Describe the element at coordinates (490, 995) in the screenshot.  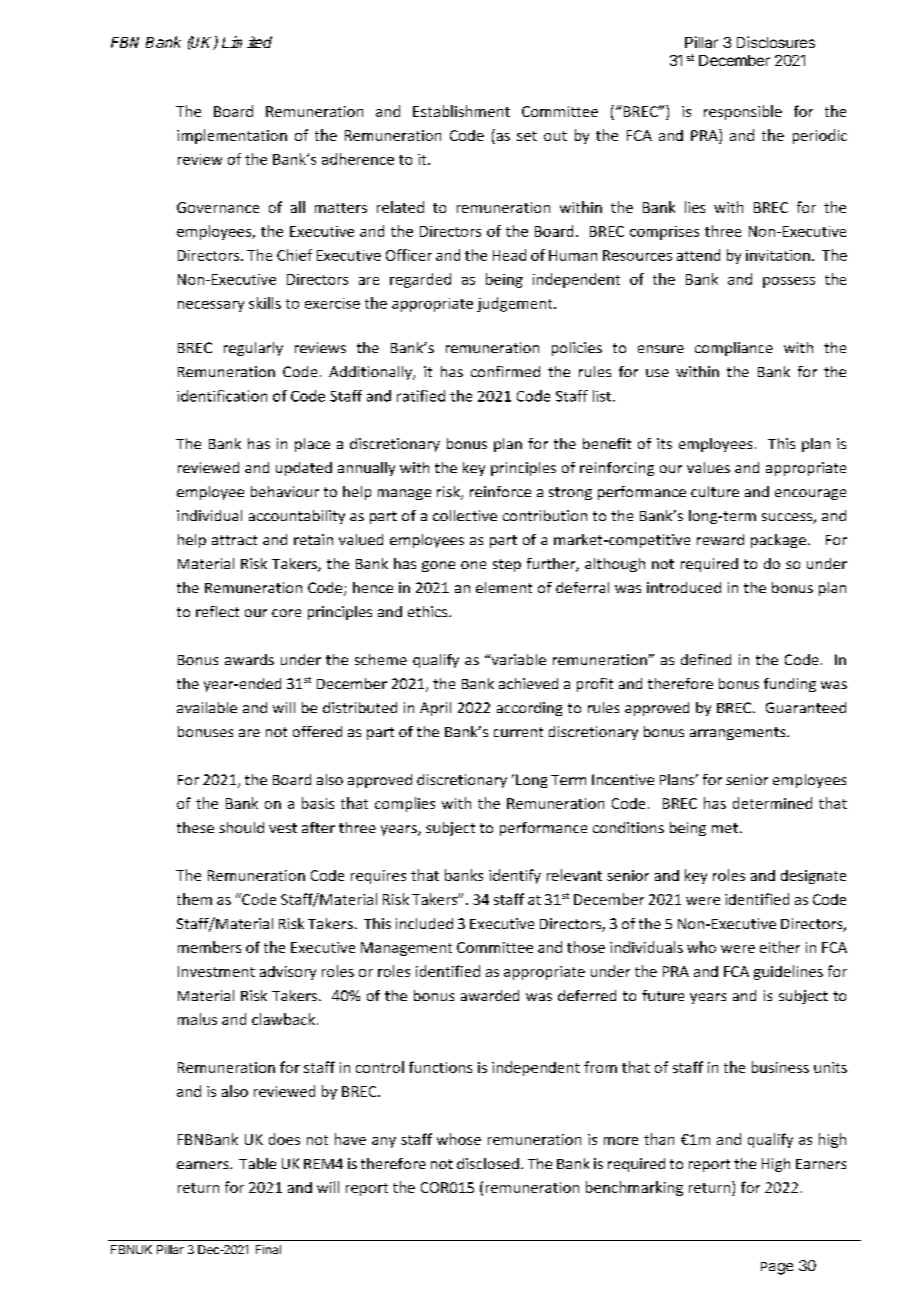
I see `awarded` at that location.
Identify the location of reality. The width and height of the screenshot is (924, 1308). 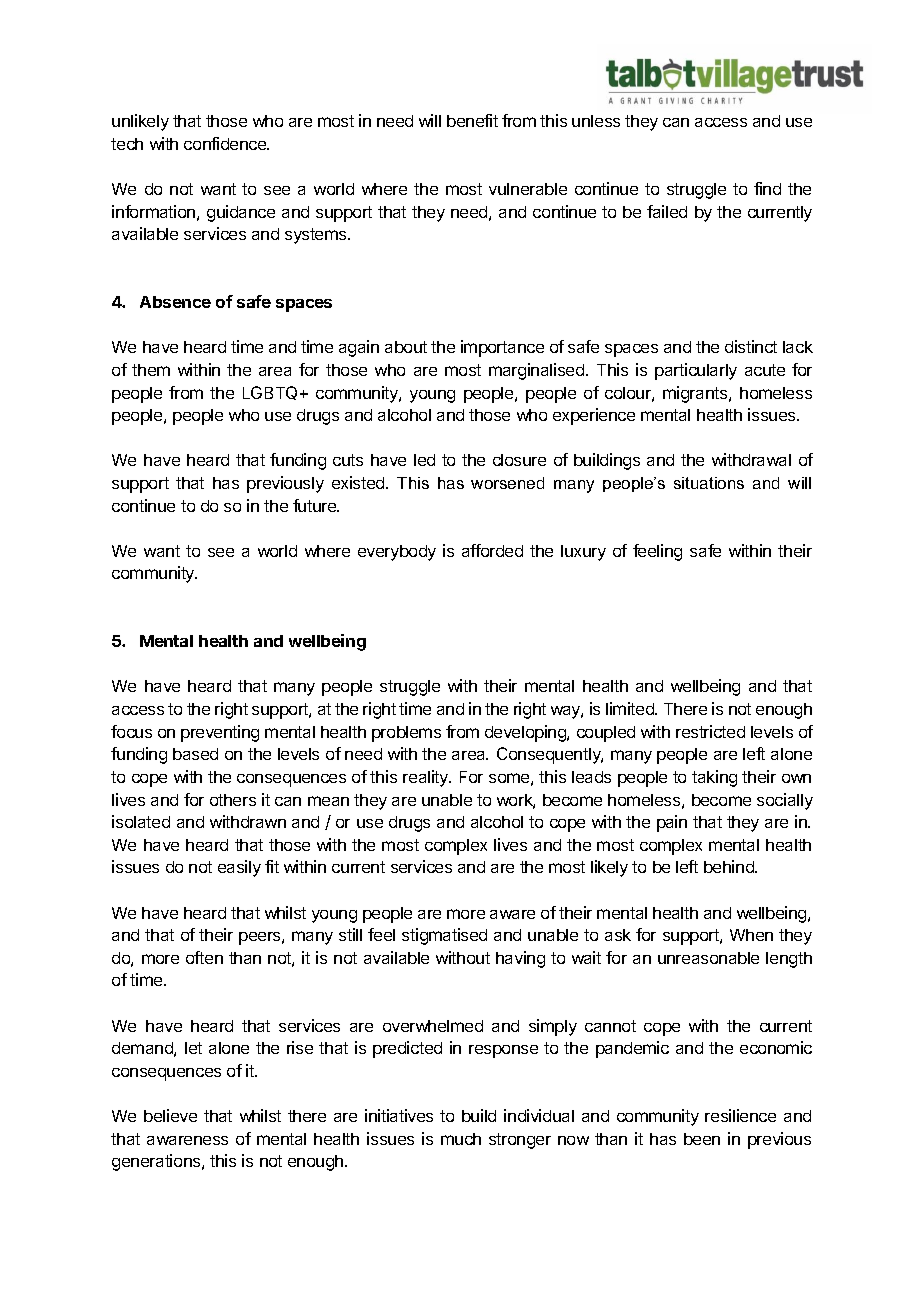
(427, 778).
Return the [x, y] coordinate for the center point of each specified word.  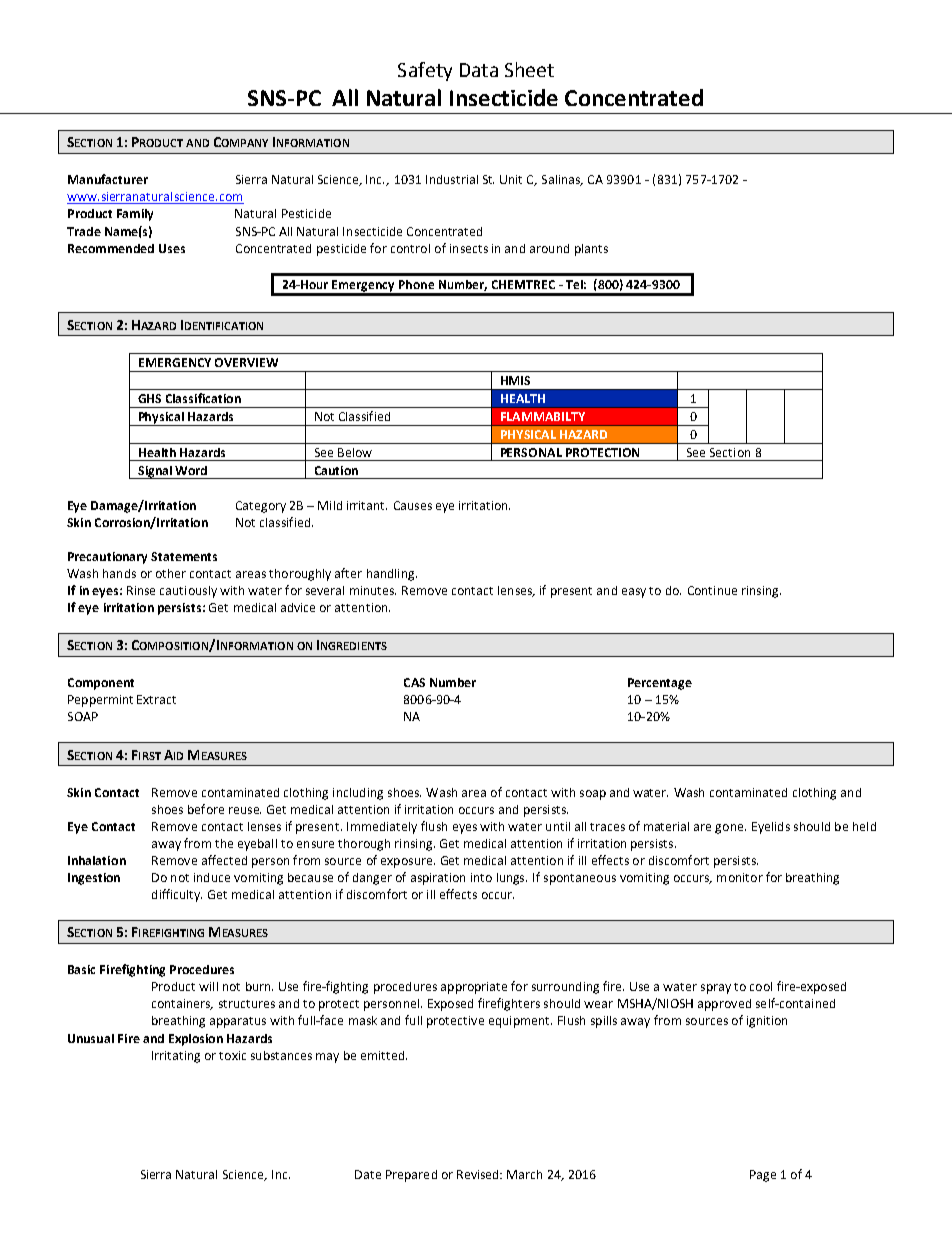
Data [479, 70]
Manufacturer [108, 179]
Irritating [176, 1057]
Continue [712, 590]
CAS [414, 682]
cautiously [188, 592]
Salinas [562, 180]
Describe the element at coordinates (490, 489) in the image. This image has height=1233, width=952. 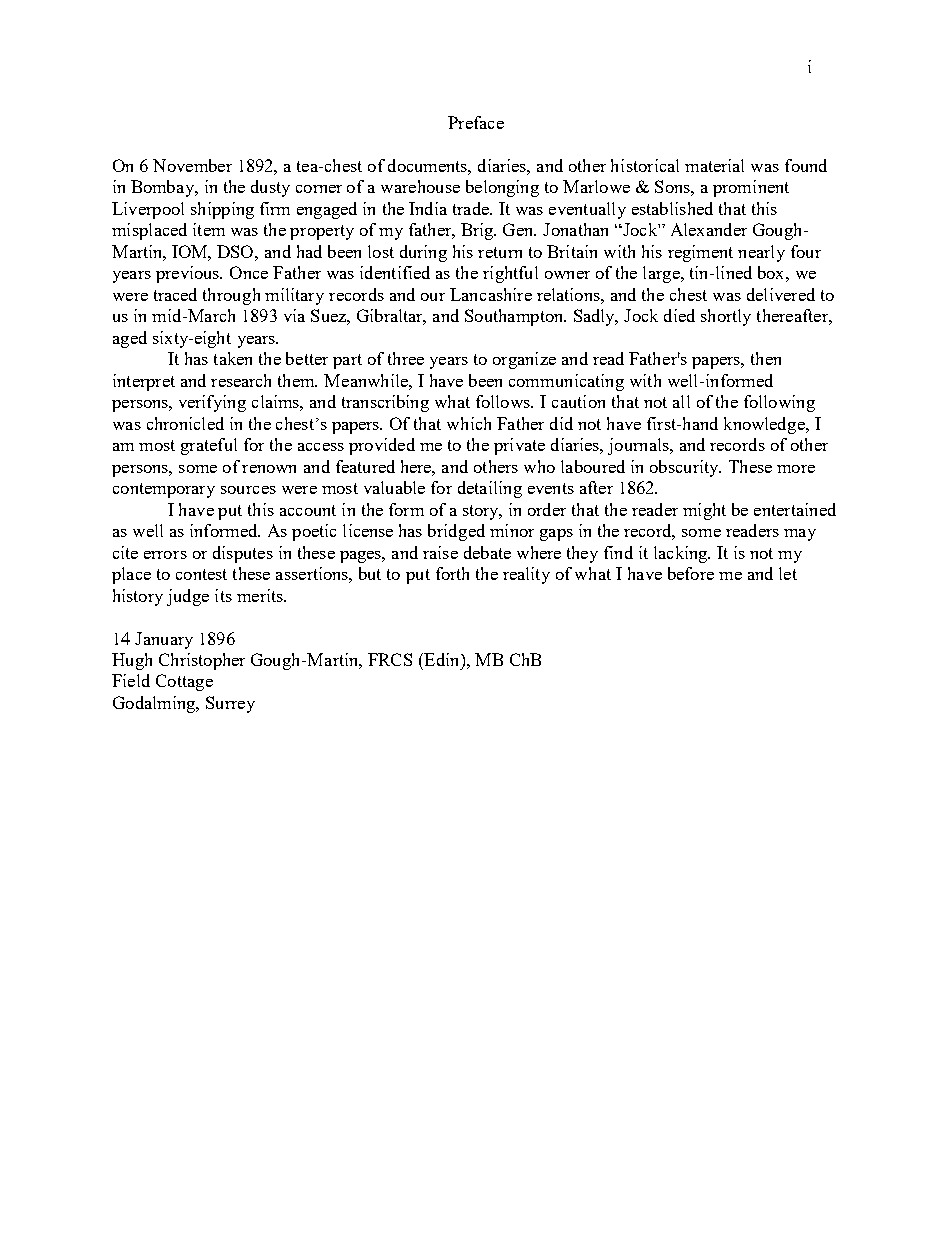
I see `detailing` at that location.
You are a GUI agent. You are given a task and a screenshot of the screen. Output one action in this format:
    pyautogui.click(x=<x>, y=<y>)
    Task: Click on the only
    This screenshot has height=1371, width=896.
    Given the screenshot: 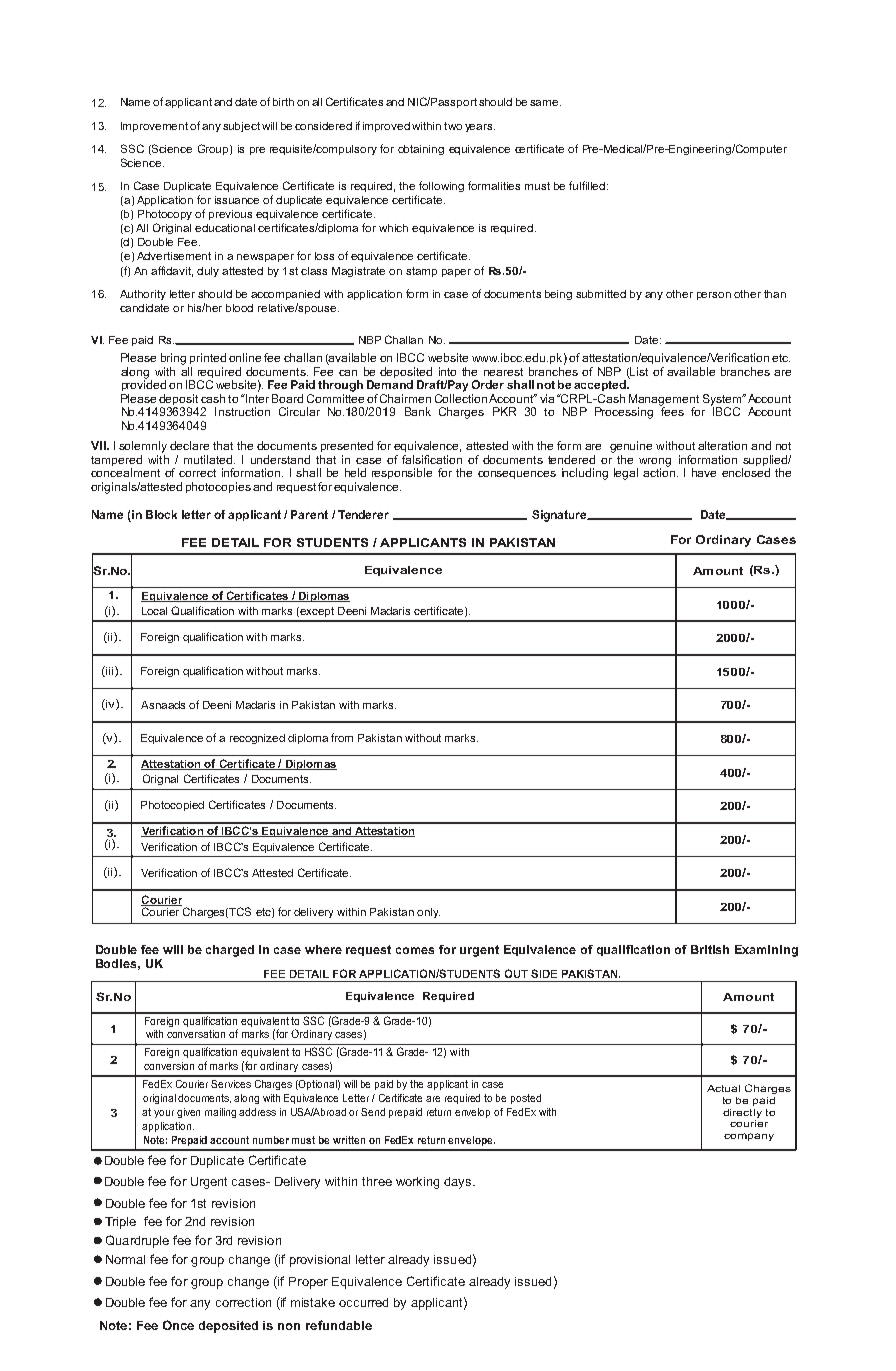 What is the action you would take?
    pyautogui.click(x=428, y=913)
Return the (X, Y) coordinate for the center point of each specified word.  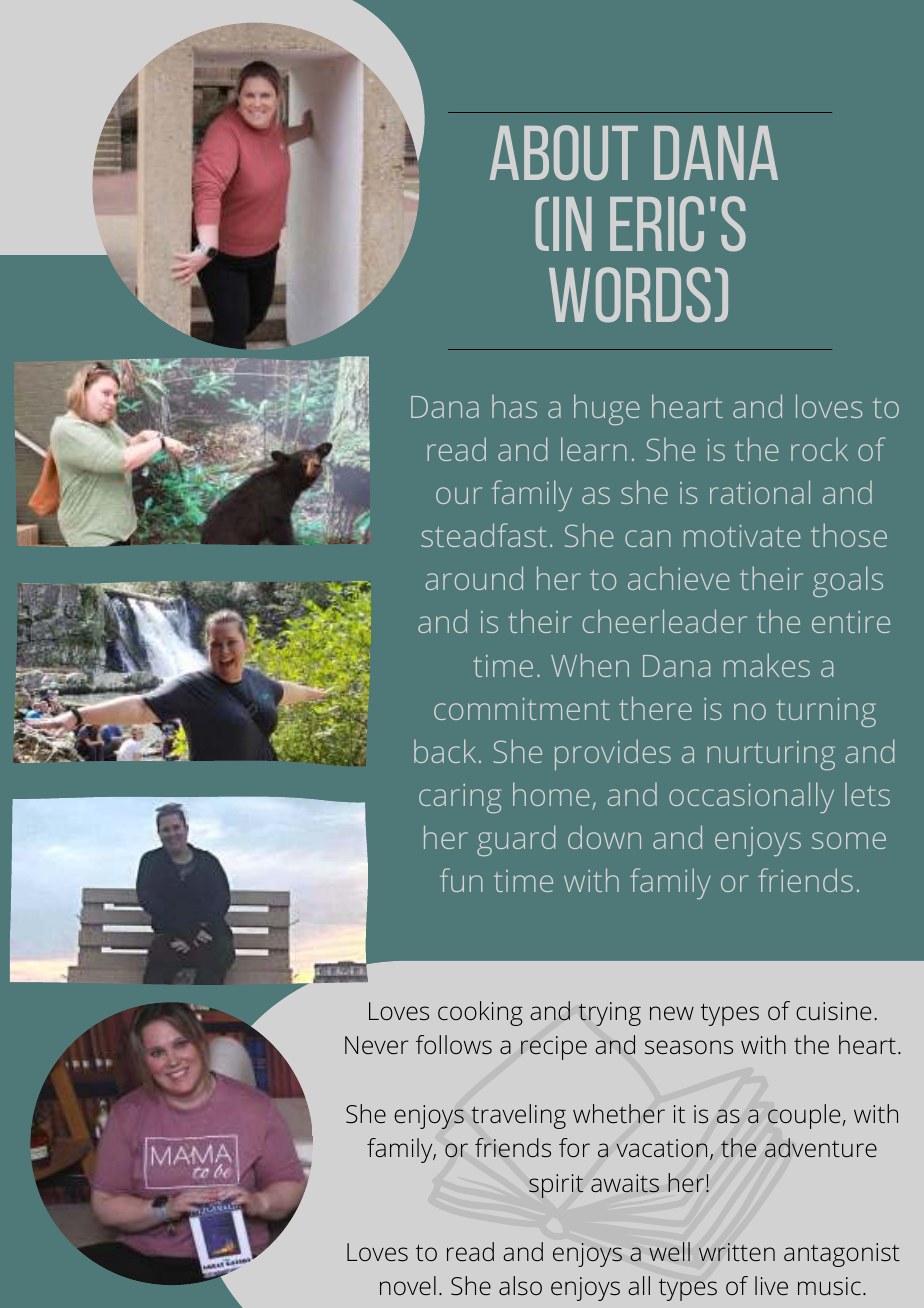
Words (630, 295)
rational (760, 492)
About (564, 153)
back (445, 751)
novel (408, 1285)
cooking (480, 1013)
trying (610, 1014)
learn (594, 449)
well (669, 1252)
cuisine (833, 1011)
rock (819, 449)
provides (613, 754)
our (459, 495)
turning (826, 712)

——

Problem requirements: Starting with the line that contains "Return the (X, Y)" and going on through the end of the material, write out every line again, requests included, with each coordinate in the answers multiplied by 1.6 and rounded to a whole number, halves rounding up. Leave the pictures out.

Solution for this problem:
Return the (X, Y) coordinate for the center point of each specified word.  
Words (1008, 472)
rational (1216, 787)
About (902, 245)
back (712, 1202)
novel (653, 2056)
cooking (768, 1621)
trying (976, 1622)
learn (950, 718)
well (1070, 2003)
cuisine (1333, 1618)
rock (1310, 718)
provides (981, 1206)
our (734, 792)
turning (1322, 1139)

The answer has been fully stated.